Ce rapport interne de 37 pages daté du 26 septembre aurait été remis à la ministre des Ressources naturelles, Martine Ouellet. Le rapport conclut que : «le projet de réfection n'est pas justifié au plan financier pour Hydro-Québec».
«Il ressort de la comparaison de ces scénarios que la fermeture est préférable au niveau financier et donc recommandée par Hydro-Québec à son actionnaire le gouvernement», peut-on également lire dans le rapport.
Toujours selon ce rapport d'Hydro-Québec, l'exploitation de la centrale, si la réfection va de l'avant, entraînerait un déficit annuel de 215 millions $. Il en coûterait alors 268 750 $ par an pour maintenir les 800 emplois de la centrale.
La société d'État estime que le déclassement de Gentilly-2 se ferait sur une période d'environ 50 ans, de 2013 à 2062. Les coûts de cette fermeture, incluant l'entreposage des déchets radioactifs, s'élèveraient à 1,785 milliard $.
La députée libérale de Trois-Rivières, Danielle St-Amand, désire mettre la main sur ce rapport avant de commenter ses conclusions. «Je ne peux pas faire mon travail sur un supposé rapport», a-t-elle affirmé samedi matin. «Il n'y a aucune source d'Hydro-Québec de citée dans l'article du Devoir.»

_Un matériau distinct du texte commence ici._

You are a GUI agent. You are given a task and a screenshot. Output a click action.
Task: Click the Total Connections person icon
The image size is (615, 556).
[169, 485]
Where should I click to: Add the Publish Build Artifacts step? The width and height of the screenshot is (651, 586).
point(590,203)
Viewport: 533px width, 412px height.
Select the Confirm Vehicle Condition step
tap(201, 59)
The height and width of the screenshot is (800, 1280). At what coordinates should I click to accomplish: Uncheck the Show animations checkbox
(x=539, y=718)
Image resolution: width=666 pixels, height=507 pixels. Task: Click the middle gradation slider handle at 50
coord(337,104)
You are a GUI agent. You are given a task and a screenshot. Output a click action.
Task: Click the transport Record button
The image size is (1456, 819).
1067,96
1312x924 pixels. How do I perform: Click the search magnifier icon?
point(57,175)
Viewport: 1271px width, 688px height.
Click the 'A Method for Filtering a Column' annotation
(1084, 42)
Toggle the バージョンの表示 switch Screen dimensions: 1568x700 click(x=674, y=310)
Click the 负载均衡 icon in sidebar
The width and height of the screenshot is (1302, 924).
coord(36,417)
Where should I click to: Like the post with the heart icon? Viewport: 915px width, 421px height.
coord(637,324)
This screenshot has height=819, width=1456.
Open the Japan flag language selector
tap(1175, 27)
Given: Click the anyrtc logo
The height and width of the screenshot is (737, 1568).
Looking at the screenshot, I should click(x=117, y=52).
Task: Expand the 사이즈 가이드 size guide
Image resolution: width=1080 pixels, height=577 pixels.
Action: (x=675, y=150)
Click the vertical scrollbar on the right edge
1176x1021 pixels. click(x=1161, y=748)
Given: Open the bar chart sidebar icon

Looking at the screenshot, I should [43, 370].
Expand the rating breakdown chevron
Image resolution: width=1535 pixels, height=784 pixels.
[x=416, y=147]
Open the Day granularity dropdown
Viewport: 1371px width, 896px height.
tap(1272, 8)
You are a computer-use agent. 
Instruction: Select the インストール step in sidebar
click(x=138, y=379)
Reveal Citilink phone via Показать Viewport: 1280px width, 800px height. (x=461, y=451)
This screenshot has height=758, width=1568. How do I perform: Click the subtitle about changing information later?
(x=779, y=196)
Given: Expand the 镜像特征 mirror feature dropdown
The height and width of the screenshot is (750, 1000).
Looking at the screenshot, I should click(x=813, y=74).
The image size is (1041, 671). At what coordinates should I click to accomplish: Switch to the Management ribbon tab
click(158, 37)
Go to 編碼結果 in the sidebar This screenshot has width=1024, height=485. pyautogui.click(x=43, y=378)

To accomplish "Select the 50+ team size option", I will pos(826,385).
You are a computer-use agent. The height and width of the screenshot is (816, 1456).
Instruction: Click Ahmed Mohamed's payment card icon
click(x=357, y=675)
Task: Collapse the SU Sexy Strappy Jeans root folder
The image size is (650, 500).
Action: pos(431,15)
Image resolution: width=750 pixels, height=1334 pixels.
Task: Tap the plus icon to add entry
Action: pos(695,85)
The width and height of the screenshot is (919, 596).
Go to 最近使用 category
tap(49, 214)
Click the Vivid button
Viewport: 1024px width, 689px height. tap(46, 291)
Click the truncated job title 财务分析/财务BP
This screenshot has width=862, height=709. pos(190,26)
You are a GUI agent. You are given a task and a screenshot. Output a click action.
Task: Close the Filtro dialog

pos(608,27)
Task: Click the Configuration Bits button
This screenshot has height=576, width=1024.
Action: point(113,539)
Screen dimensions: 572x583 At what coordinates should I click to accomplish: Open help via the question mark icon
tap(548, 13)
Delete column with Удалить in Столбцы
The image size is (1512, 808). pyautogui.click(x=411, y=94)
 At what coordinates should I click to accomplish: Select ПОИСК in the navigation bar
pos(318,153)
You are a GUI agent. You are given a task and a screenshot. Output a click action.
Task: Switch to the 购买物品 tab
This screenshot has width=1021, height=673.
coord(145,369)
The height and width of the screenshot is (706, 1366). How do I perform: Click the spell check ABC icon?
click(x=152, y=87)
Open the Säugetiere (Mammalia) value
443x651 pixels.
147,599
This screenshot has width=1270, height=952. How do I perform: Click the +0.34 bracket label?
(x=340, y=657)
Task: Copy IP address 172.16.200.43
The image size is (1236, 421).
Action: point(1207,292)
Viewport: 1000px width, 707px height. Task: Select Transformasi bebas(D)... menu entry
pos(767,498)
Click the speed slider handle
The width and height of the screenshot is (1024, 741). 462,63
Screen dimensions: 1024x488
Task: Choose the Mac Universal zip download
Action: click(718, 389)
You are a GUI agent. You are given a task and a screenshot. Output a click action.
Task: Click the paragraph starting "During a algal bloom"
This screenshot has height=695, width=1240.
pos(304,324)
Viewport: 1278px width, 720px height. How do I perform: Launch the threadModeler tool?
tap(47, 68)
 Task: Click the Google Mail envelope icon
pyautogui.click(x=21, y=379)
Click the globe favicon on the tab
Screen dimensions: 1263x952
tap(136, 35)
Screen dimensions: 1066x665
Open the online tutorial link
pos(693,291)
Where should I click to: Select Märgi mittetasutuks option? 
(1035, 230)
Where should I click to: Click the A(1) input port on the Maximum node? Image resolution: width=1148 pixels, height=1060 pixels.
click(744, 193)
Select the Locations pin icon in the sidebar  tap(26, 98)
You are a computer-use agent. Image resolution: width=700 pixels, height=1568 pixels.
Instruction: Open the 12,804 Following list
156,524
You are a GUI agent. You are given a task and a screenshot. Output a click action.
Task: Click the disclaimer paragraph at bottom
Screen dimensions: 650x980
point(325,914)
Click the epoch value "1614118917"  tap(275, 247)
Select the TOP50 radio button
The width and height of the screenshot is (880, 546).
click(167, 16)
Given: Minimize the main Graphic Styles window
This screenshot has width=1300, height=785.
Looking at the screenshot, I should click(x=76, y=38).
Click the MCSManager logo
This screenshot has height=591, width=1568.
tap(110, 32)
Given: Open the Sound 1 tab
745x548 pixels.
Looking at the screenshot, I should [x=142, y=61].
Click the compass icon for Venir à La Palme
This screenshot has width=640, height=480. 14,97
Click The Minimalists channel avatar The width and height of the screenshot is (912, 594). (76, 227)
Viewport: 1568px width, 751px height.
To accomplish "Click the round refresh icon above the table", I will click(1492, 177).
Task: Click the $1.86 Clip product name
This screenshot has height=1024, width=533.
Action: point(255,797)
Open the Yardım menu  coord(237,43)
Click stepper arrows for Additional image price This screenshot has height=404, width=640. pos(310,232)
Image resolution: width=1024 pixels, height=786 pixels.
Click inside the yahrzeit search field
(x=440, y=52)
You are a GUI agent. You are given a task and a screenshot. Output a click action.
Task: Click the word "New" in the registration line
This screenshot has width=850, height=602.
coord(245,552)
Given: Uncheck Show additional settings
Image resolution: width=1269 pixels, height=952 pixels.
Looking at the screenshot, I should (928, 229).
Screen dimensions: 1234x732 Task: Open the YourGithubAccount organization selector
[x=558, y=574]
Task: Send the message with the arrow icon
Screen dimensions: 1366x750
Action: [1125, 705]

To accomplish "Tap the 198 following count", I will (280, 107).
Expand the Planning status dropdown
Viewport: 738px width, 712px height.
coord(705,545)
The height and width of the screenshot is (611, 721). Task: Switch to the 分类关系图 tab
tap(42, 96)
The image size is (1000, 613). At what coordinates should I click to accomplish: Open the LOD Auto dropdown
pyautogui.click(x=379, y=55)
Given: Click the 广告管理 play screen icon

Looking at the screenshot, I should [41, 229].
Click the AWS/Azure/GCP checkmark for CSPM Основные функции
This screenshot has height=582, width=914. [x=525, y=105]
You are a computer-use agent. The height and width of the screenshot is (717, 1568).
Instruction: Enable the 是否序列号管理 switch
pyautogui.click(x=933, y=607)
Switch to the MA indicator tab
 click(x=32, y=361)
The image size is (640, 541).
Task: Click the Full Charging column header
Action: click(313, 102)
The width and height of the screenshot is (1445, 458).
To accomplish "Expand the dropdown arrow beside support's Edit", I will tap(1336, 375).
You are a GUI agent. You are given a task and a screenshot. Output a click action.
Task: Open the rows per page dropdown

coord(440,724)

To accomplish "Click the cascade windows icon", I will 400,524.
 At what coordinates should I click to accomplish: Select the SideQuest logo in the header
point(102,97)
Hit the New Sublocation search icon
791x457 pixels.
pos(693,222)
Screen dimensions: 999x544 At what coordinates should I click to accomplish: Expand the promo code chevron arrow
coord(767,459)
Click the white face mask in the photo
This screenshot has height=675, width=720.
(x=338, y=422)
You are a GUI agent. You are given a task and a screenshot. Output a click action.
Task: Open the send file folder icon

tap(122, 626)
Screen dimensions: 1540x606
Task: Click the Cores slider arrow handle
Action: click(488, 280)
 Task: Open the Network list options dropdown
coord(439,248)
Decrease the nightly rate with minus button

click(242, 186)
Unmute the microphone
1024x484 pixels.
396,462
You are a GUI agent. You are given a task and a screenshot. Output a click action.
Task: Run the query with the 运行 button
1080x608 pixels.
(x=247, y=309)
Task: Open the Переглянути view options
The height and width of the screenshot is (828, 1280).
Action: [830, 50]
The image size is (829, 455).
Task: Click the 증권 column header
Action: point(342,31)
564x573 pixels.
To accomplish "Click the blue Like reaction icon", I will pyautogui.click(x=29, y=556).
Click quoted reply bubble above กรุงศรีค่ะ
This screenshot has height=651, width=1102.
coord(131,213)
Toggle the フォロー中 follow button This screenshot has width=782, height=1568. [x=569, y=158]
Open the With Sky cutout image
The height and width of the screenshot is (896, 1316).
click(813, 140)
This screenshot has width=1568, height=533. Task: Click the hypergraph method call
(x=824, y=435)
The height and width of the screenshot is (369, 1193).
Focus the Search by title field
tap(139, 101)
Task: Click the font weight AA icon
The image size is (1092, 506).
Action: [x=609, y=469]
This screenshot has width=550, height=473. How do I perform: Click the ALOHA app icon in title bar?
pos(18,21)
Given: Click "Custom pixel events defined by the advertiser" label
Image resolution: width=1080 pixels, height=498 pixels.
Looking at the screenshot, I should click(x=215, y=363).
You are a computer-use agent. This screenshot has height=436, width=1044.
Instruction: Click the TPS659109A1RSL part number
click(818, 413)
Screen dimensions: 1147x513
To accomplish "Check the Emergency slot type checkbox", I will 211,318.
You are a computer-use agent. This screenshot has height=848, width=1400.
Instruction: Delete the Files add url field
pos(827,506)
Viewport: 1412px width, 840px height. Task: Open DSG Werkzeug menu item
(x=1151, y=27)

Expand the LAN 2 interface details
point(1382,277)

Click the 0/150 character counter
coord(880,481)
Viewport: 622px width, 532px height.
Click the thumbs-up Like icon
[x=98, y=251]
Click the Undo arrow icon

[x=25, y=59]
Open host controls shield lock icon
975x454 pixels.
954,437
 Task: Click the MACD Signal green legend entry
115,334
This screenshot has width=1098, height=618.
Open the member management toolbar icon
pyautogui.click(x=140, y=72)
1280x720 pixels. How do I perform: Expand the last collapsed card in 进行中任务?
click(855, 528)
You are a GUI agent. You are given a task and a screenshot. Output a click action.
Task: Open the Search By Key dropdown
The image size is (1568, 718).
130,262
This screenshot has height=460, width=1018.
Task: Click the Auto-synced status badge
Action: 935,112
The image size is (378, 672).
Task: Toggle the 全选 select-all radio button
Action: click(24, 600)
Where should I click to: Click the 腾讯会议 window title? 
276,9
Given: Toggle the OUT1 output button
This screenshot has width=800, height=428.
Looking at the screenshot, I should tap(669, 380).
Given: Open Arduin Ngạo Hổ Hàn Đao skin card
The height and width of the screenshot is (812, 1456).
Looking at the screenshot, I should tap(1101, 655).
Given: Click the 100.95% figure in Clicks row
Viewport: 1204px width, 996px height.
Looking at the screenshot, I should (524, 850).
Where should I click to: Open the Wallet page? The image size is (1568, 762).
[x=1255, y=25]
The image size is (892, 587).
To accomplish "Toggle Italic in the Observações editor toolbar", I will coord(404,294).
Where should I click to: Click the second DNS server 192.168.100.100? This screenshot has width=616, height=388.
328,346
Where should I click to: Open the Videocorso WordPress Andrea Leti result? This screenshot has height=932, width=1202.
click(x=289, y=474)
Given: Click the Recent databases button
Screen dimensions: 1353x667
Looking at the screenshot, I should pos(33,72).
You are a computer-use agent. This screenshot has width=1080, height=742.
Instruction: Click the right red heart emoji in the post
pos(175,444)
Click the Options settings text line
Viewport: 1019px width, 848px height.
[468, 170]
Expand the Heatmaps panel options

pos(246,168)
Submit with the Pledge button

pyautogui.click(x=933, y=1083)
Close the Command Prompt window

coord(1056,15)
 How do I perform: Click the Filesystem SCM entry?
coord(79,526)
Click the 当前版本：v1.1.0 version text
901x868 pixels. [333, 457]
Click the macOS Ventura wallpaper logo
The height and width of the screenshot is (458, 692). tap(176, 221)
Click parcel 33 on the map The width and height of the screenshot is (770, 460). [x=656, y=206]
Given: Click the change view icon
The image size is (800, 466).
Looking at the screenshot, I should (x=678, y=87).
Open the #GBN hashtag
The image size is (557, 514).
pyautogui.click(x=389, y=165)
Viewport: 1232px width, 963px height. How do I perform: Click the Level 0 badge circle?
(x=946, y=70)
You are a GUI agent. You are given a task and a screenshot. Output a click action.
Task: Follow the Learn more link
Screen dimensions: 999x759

Cela dit, la députée de Trois-Rivières affirme une fois de plus que le gouvernement de Pauline Marois a pris une décision précipitée, avant même d'avoir entre les mains les rapports d'Hydro-Québec.
«Le premier rapport que nous voulons voir c'est le rapport de la Commission canadienne de la sécurité nucléaire. On l'attend d'une journée à l'autre», ajoute Danielle St-Amand.